----- EXTRACT

Postponement.

The models had to put off the shoot to meet how their life went, nothing special just wait.  As another birthday rapidly adds to the count, how much that young man was to  grow.  As I have grown I knew more, as I knew more I added to my knowledge…, I did better.  I am still a work in progress.

My work has changed with the models I am getting to know.  One potential model told me that “your photography has different and respectful aspects”.  It feels so good to get the compliment.  I love my subjects and show them the respect that I hold for them it shows in my images.  Now with their help I hope to capture some great images in my little daylight studio.

What a wonderful way to celebrate my 71!

New Model

I have a lovely new model coming in a few weeks with whom I hope to take this shot again this time with pubic hair.  Models do have lives of their own, it may or may not workout.  Stay tuned to find out!  Also on tap are some loving shots of her and her gentleman, and the baby she is carrying.  Part of the joy I find in photography, that and the terror till I get film back and see what and if I got what I saw in the viewfinder.  Once again I have to thank my models for working with me, and sharing my vision.

----------
----- LISTED ENTRIES

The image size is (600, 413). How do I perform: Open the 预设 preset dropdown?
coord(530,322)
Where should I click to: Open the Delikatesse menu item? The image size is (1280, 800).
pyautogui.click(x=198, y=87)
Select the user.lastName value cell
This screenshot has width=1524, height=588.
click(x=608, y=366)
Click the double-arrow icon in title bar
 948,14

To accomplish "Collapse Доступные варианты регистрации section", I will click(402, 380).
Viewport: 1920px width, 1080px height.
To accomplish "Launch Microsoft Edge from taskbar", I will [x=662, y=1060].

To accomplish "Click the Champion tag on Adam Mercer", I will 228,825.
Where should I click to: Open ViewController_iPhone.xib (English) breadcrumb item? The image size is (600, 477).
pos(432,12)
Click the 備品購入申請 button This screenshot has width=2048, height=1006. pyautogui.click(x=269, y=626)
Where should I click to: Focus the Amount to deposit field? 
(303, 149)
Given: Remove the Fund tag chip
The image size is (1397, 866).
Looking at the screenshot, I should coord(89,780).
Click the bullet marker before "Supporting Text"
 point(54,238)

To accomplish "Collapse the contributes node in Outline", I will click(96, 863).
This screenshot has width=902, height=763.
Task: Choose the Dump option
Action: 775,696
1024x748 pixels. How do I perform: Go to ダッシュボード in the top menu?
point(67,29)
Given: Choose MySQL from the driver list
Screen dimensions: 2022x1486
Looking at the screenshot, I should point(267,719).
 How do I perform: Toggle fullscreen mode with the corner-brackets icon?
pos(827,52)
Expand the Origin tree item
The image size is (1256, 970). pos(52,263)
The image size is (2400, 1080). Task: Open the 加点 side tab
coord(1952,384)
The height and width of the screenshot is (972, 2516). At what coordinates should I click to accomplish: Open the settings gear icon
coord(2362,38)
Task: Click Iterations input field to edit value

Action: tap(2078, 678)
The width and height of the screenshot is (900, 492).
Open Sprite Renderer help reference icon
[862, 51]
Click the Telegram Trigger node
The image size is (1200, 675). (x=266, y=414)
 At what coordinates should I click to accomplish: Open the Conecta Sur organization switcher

----------

**WORK TO BE COMPLETED:** According to the photography post, why does the writer feel terror alongside the joy of photography?

**EXERCISE OUTPUT:** The terror lasts until the film comes back. Only then can the writer see whether the images captured what was seen in the viewfinder.